Korte woordenlijst psychotherapie
Psychotherapeuten gebruiken vaktermen die hun zakelijke, afstandelijke houding benadrukken, zoals erotische overdracht voor ‘seksuele gevoelens’. Er zijn ook woorden uit de therapiepraktijk of uit de freudiaanse traditie die in het dagelijks taalgebruik zijn doorgedrongen, zoals ADHD en projectie. Enkele andere voorbeelden:
cognitieve gedragstherapie Behandelwijze die de gedachten en gevoelens over gebeurtenissen probeert te sturen waardoor het gedrag verandert.
dissociatie Proces waarbij gedachten en gevoelens losraken van de gebeurtenis waardoor ze uitgelokt werden.
mindfulness Aanpak waarbij men zich vol aandacht en zonder haast richt op ‘wat er is’ en het hier en nu leert accepteren.
narcistische persoonlijkheidsstoornis Ziekelijke zelfingenomenheid die gepaard gaat met egocentrisme, behoefte aan bewondering en gebrek aan inlevingsvermogen.
overdracht Gevoelens die de cliënt heeft over de therapeut, meer voortkomend uit ervaringen, verlangens en angsten dan uit wie de therapeut is of wat hij doet.

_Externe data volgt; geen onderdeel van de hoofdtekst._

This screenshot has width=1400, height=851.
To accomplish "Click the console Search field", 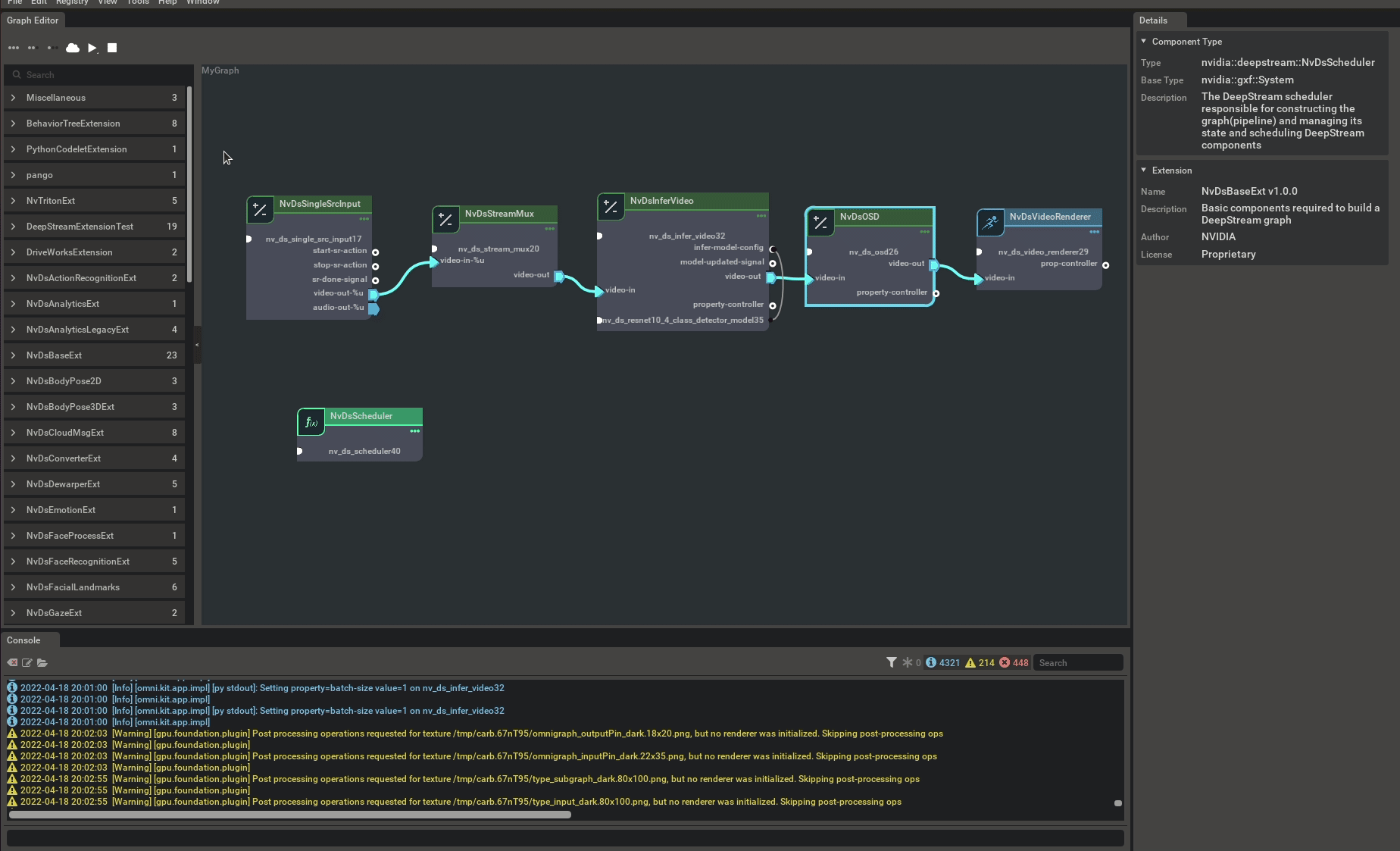I will pos(1078,662).
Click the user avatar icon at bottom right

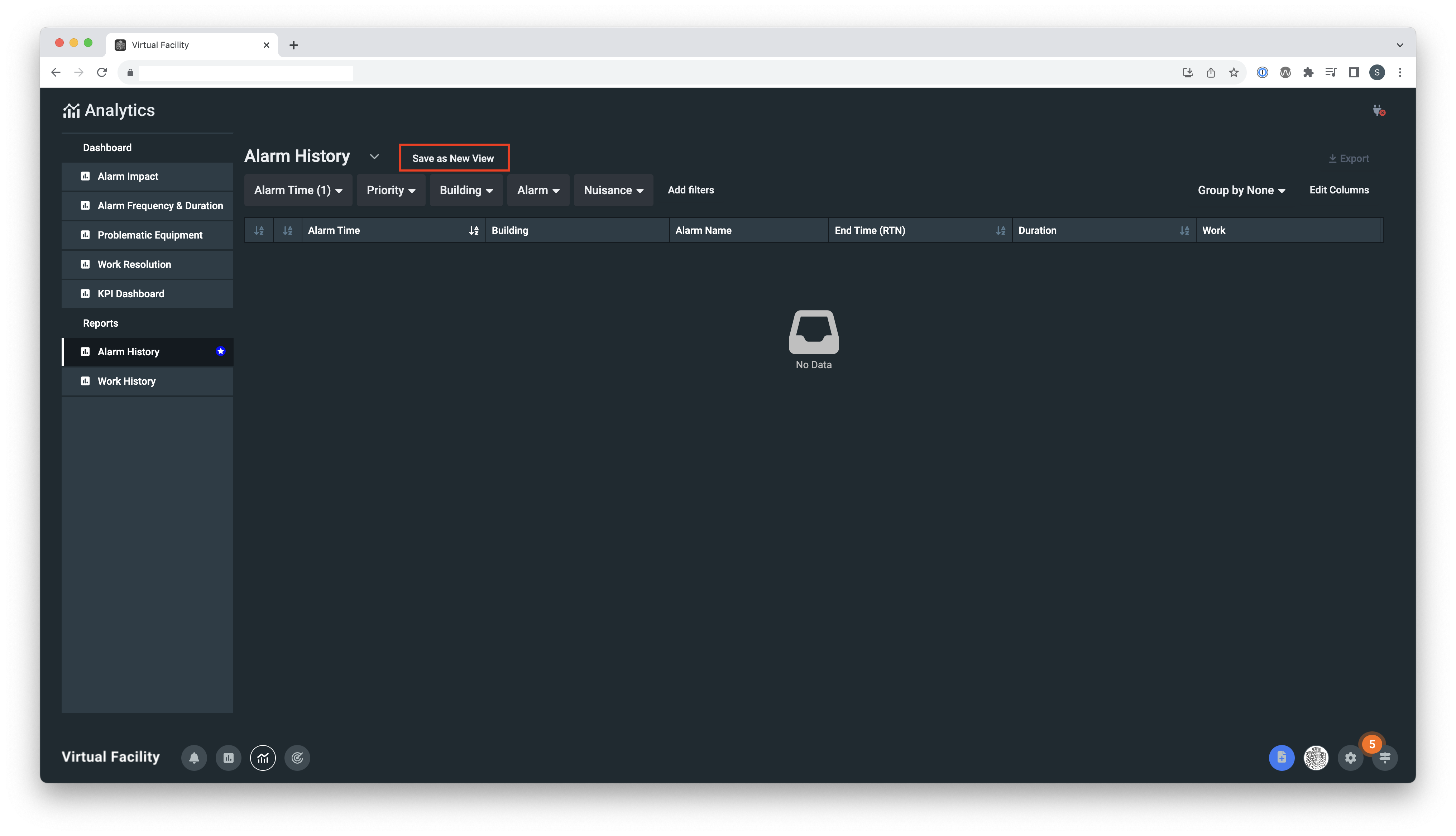coord(1316,758)
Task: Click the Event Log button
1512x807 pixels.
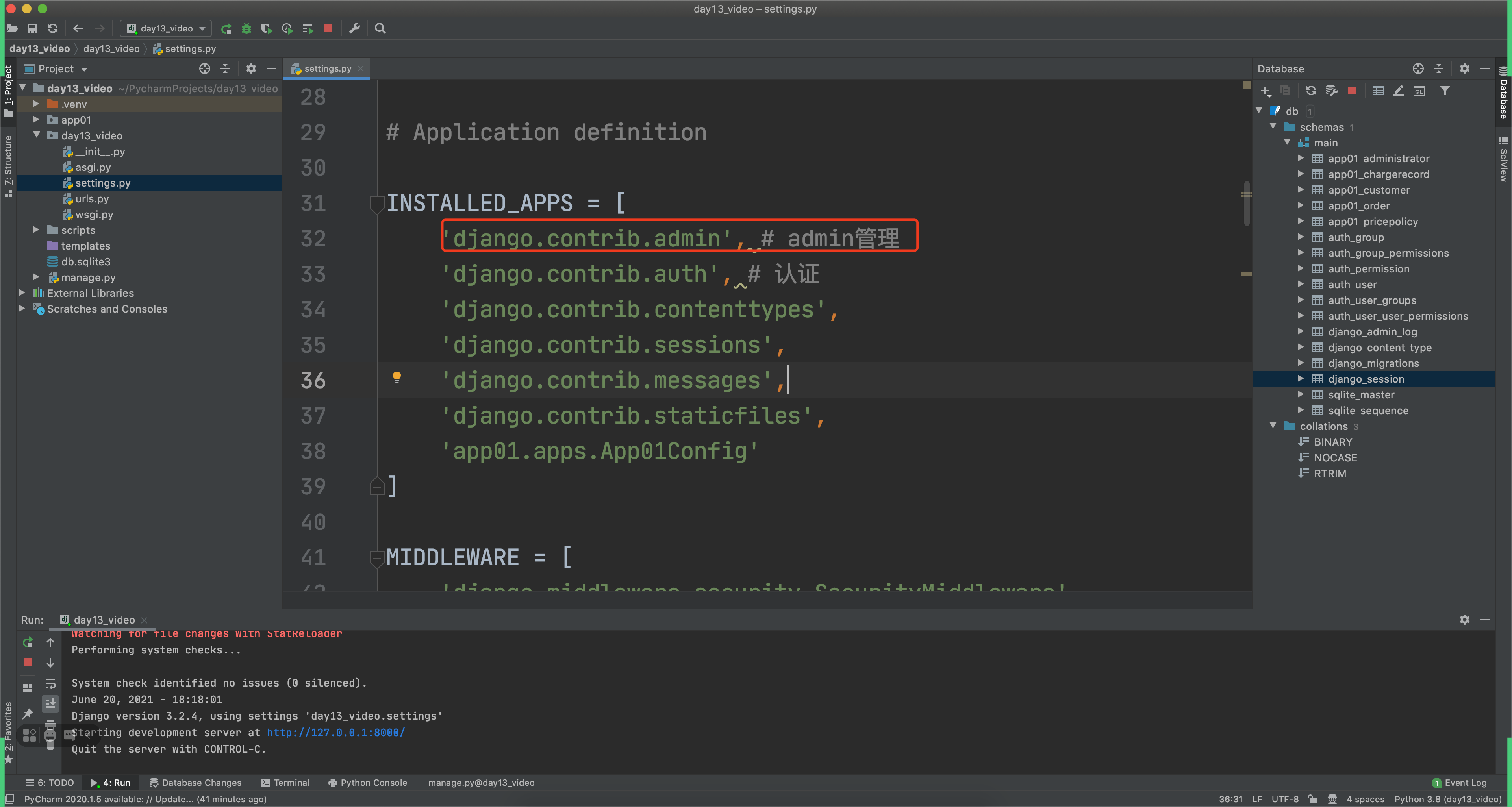Action: tap(1460, 782)
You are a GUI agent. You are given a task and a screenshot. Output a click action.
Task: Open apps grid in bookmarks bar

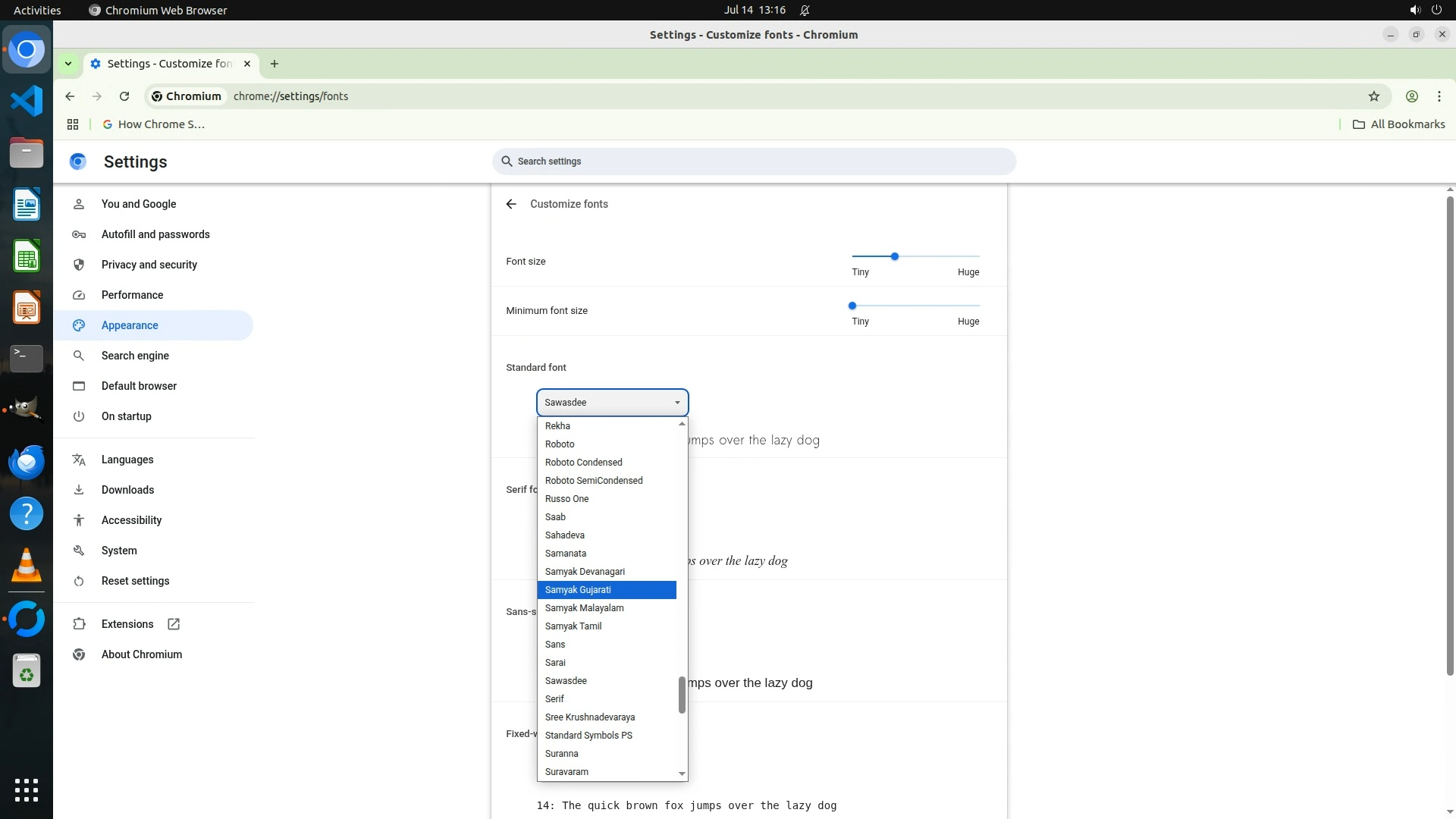click(x=73, y=124)
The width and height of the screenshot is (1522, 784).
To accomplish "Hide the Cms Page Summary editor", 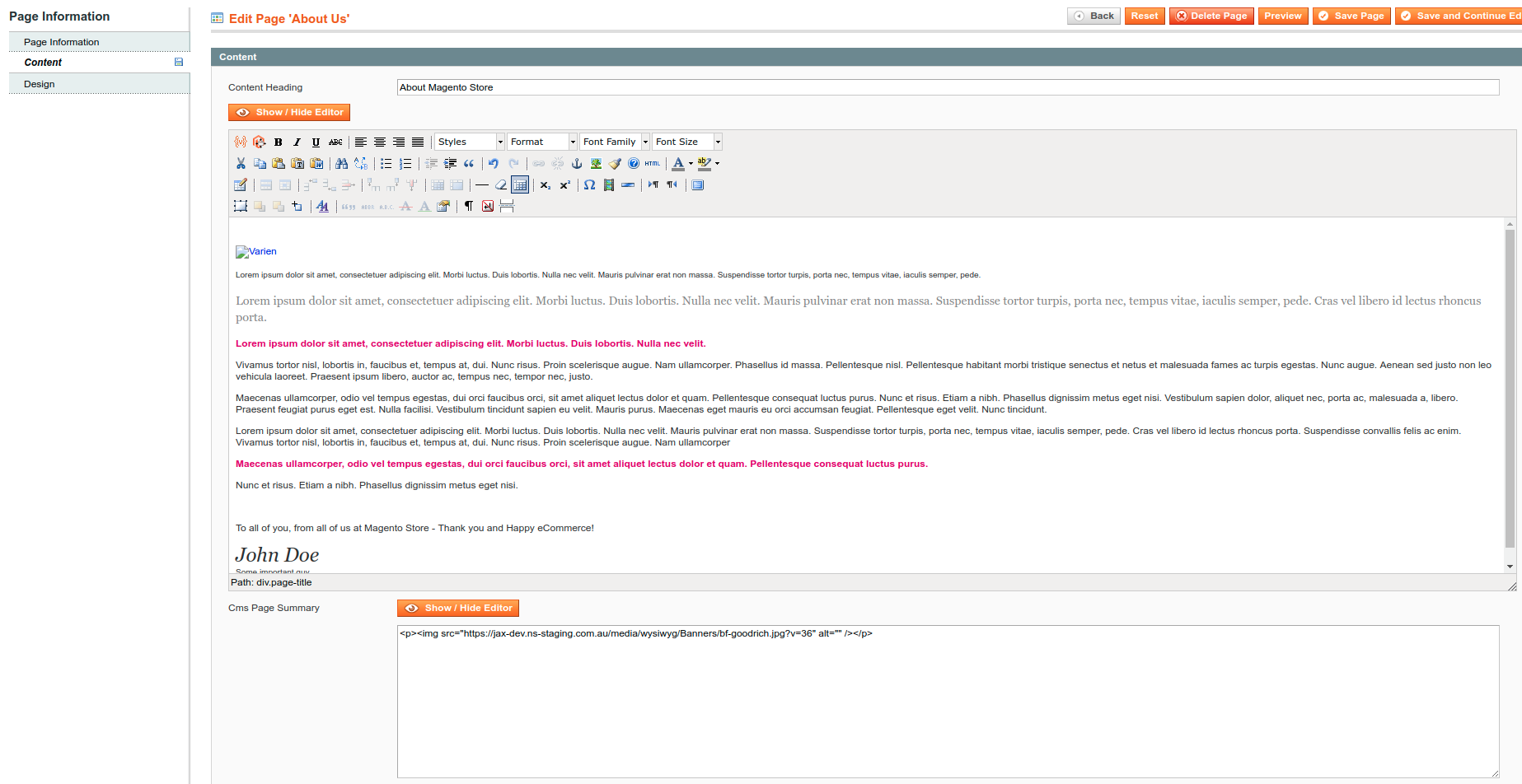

primaire afweer Gevoel bij een kind niet te deugen als reactie op het niet krijgen van wat het nodig heeft.
regressie Terugkeer naar eerdere levensfase, terugval in kinderlijke gevoelens of kinderlijk gedrag.
verdringing Onbewuste onderdrukking van wensen en verlangens; ook: negeren van negatieve gevoelens of ervaringen.